The traumatic get-together takes place in a new musical called “Follies,’
tonight at the Winter Garden. Customers anticipating a trip down
“No, No, Nanette” lane should be advised that “Follies”
is set in 1971, the songs have been written by Stephen Sondheim
and the drama staged by Hal Prince and Michael Bennett – the
same three iconoclasts who were behind the carbolic “Company.”
But since the show does deal with nostalgia, it seems appropriate
to ask the three well-seasoned stars who are making their Broadway
debuts in “Follies” – Alexis Smith, Dorothy Collins
and Yvonne De Carlo – to steal a few minutes from their tryout
chores and reminisce about their heydays.
“Nostalgia?”
shrugs Alexis Smith, not bothering to conceal her disdain. The former
movie queen is now 49, but there are those who still feel the urge
to whistle and say “Hubba, hubba, hubba” when they see
her.
She’s as statuesque as ever, with reddish blonde hair, and
those deep green eyes that once cut Errol Flynn, Ronnie Reagan and
even Bogey down to size. Now, just before midnight, sitting across
from her in the dusky light of the hotel cocktail lounge, you have
the dizzy sensation that you have floated back to the forties. You
have a dizzy sensation, not Alexis.
“I’m totally disinterested in nostalgia,” she
says. “When my friends call and tell me one of my old movies
is on TV, I don’t look at it. Those films weren’t very
good at the time, and they haven’t improved with age.”
But if she had to recall the high point of her life, what would
it be?
“Well now,” says Alexis, the soul of short-term patience,
“everyone has a series of high points in his life, doesn’t
he? Some of my high points might not be considered high points by
somebody else. In the final analysis, what’s most important
is my personal life. So my relationship with Craig has been a continuous
series of high points.”
Craig is actor Craig Stevens, her husband – the only one she’s
ever had. They’ve been married since 1944, have frequently
co-starred in plays on the road, and, even now, Craig is upstairs
in the hotel room, waiting for Alexis.
Does Alexis ever feel bitter about her nine years as a contract
player at Warner Brothers? Playing the icy clotheshorse while the
real plums went to Davis and Crawford and Lupino and Wyman.

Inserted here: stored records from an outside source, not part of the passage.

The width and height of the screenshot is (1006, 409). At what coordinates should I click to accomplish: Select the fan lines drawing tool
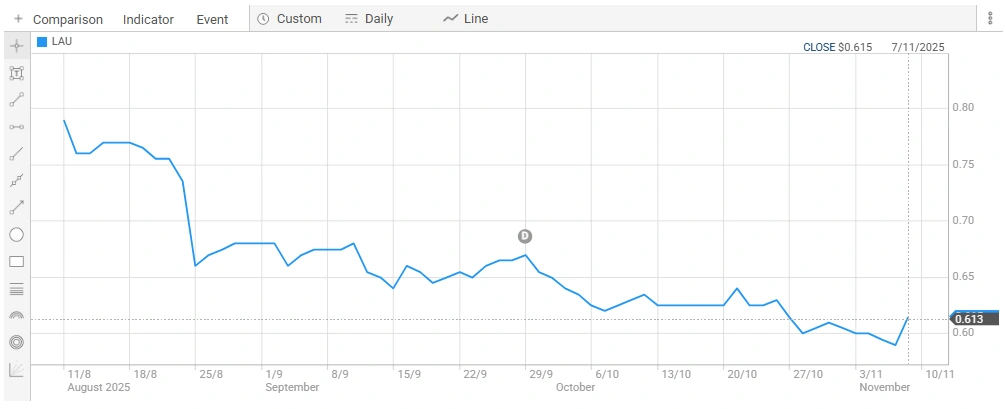(16, 369)
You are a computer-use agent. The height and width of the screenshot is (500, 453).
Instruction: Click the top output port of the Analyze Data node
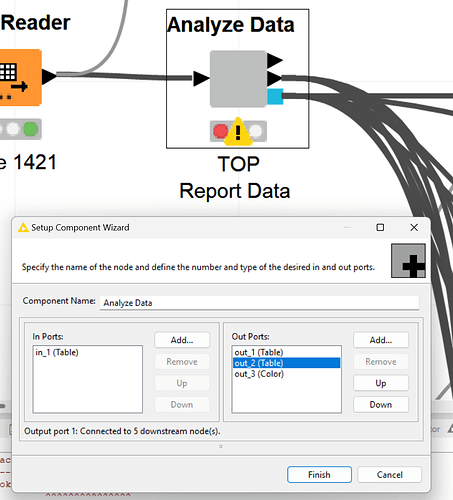(x=275, y=61)
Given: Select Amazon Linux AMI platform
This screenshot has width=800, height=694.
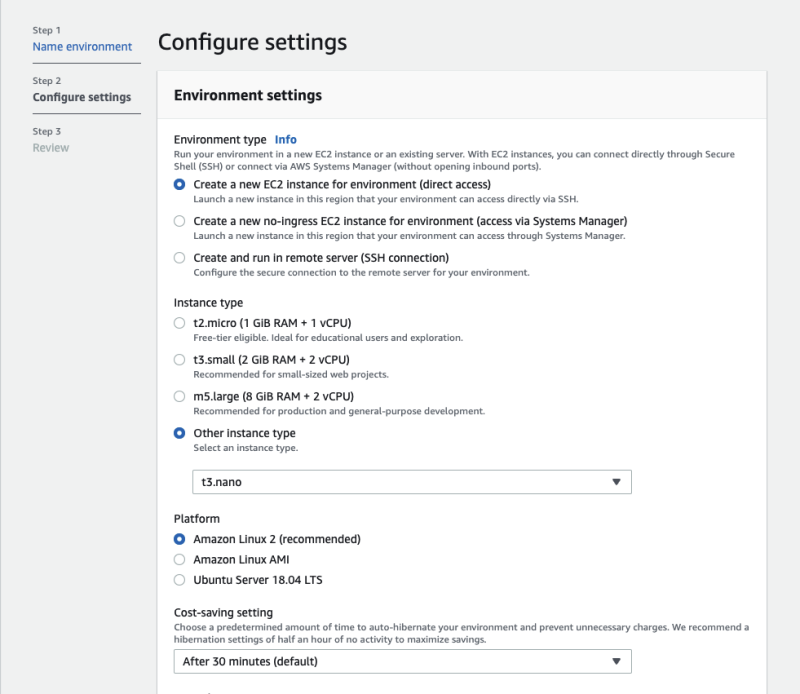Looking at the screenshot, I should [179, 560].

“What a peculiar question! There are so many more interesting
things to think about than whether Jane Wyman or Ida Lupino got
the roles I should have gotten.”
Like what?
“Like pollution and traveling to the moon and …”
The war?
“Yes, the war.”
Perhaps you might make a comparison between World War II and the
Vietnam War?
“I’m shocked!” she says, and she looks it. “We
consider ourselves an advanced civilization and yet you can sit
there and ask me to compare two wars!”
Well, some Americans feel that World War II was justified but there
is no moral justification for the Vietnam War.
“I don’t find any war justifiable. At this stage, we
should realize that human beings cannot settle differences that
way. We can get to the moon, but we can’t get along with each
other. It’s a terrible comment on our times that so many people
are so frightened of other people. I’m looking for an apartment
in New York now, and everyone keeps warning me, ‘You mustn’t
get one without a doorman, and you mustn’t walk to work –
it’s much too dangerous.’
" But I feel that if I can talk to somebody and say, ‘Hey,
this is ridiculous – don’t mug me,’ I won’t
get mugged. I suppose that’s unrealistic of me, though. The
mugger might be on God knows what drug. Or maybe he’s mugging
just for kicks, just to get his jollies. Such sad people, really
sad.”
Alexis expects to be living with the sad people of Fun City for
quite a spell, since “Follies” stands a good chance
of becoming a hit. But if it flops, she won’t feel crushed.
“I haven’t pursued a career seriously for ages, and
I’m not pursuing one seriously now,” she says, preparing
to leave the cocktail lounge. It’s late, and this is Craig’s
last night in Boston. “I do like to act, but I don’t
like all the things that go with it. Like autographs. And interviews.”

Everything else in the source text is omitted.